Il a affirmé, à cet égard, que l’Union européenne a la « volonté profonde d’aider le Maghreb à reconquérir sa souveraineté économique ». C’est dans ce contexte qu’il a cité les principaux indicateurs reflétant le profond écart entre les pays des deux rives de la Méditerranée. Il s’agit notamment des différences en termes de niveau de vie, mais également en termes de richesses créées par habitant (qui est 13 fois plus faible au Maghreb qu’en Europe), outre les écarts démographiques (la croissance de la population de moins de 30 ans a atteint 50% au Maghreb, alors qu’elle est de 6% seulement en Europe).
Quel positionnement pour la Tunisie
L’intervention de Abdelkader Boudriga s’est articulée, en somme, autour des aspects de l’économie numérique. Il a affirmé que la transformation digitale est une opportunité importante que la Tunisie n’a pas le droit de rater. Et d’expliquer que contrairement aux modèles économiques basés sur le coût de facteur, le modèle de l’économie numérique ne nécessite pas un environnement des affaires. Selon l’expert, la transition digitale ne se limite pas à la simple intégration des technologies. En effet, il estime que trois aspects définissent la “vraie” transition digitale. Le premier est relatif à la chaîne de valeur directe des TIC. L’enjeu, dans ce cas, est de savoir quel est le positionnement de la Tunisie par rapport à cette chaîne de valeur. Le deuxième aspect se définit à travers les opérateurs qui ne dépendent pas des TIC, mais dont l’utilisation leur permet d’améliorer la compétitivité. C’est le cas des entreprises opérant dans les secteurs du tourisme, de la santé, etc. Le troisième aspect concerne les entreprises dont l’existence dépend des TIC. “La transition digitale, c’est la création du contenu, c’est le E-learning…etc. Il s’agit d’un modèle qui ne nécessite pas un environnement des affaires”, a-t-il indiqué.

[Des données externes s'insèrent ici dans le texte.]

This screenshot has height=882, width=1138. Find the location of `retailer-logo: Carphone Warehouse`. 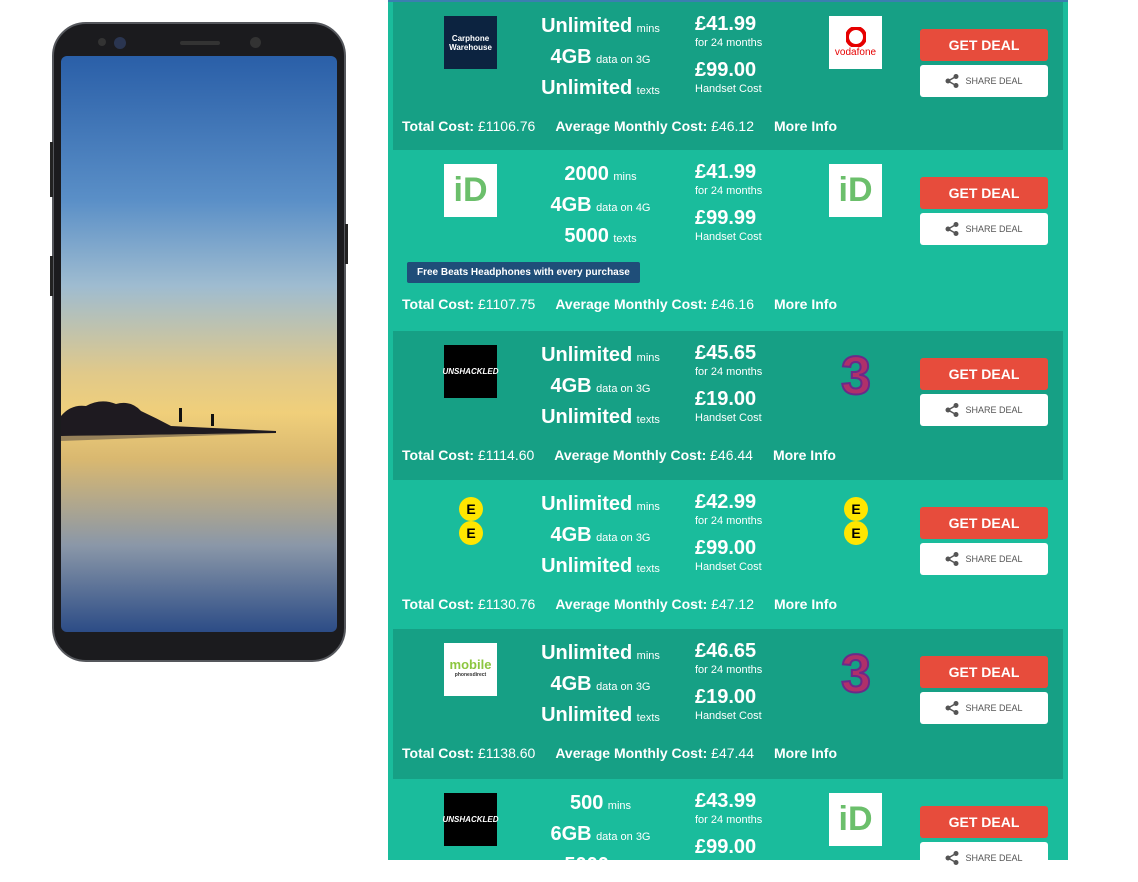

retailer-logo: Carphone Warehouse is located at coordinates (470, 42).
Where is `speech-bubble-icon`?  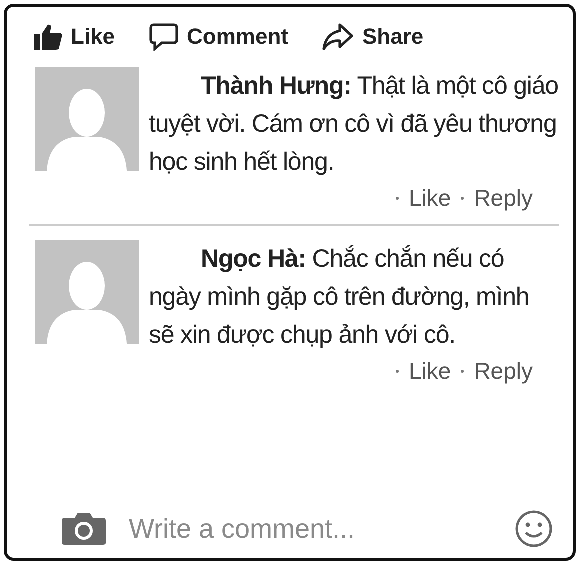
speech-bubble-icon is located at coordinates (164, 37).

Par ailleurs, Boudriga a évoqué cinq principaux indicateurs qui traduisent le degré d’avancement dans la transition digitale, à savoir le niveau de connectivité (moyen en Tunisie), les compétences numériques (qui posent problème en Tunisie au regard de la fuite des talents, mais aussi de l’approche adoptée dans la formation), l’utilisation de l’internet, l’intégration des outils technologiques au sein des entreprises et, enfin, la digitalisation des services publics.

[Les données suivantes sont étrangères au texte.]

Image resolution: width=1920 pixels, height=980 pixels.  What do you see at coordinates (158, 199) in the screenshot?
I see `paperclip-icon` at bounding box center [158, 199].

La Tunisie n’est pas préparée
De son côté, Olfa Kammoun a, en somme, souligné que la Tunisie n’est pas préparée pour la transformation digitale. En se référant à son classement dans le Network Readiness Index de 2020 où la Tunisie occupe le 91e rang sur un total de 135 pays, la spécialiste a affirmé que la Tunisie n’est pas “très bien connectée”
Au sujet de l’impact de la transformation digitale sur le marché du travail, Kammoun a affirmé que tout un pan de métiers va disparaître d’ici 2030. Face à cette inévitable réalité, la formation universitaire n’est pas toujours adaptée au bouleversement que le marché de l’emploi est en train de subir, estime-t-elle. Seulement 18% des étudiants suivent une formation spécialisée dans les TIC.
Évoquant les perspectives de coopération entre l’Union européenne et la Tunisie dans le domaine de la transition digitale, l’universitaire a mis l’accent sur l’importance des co-financements de l’entrepreneuriat numérique et des investissements dans l’infrastructure télécom. La formation des compétences et des talents, l’accompagnement de la Tunisie dans le processus d’alignement sur la législation européenne et l’assistance pour l’octroi de supports techniques visant la promotion de l’inclusion financière sont autant de pistes de coopération qui visent in fine à aider la Tunisie à mener à bien sa transformation digitale.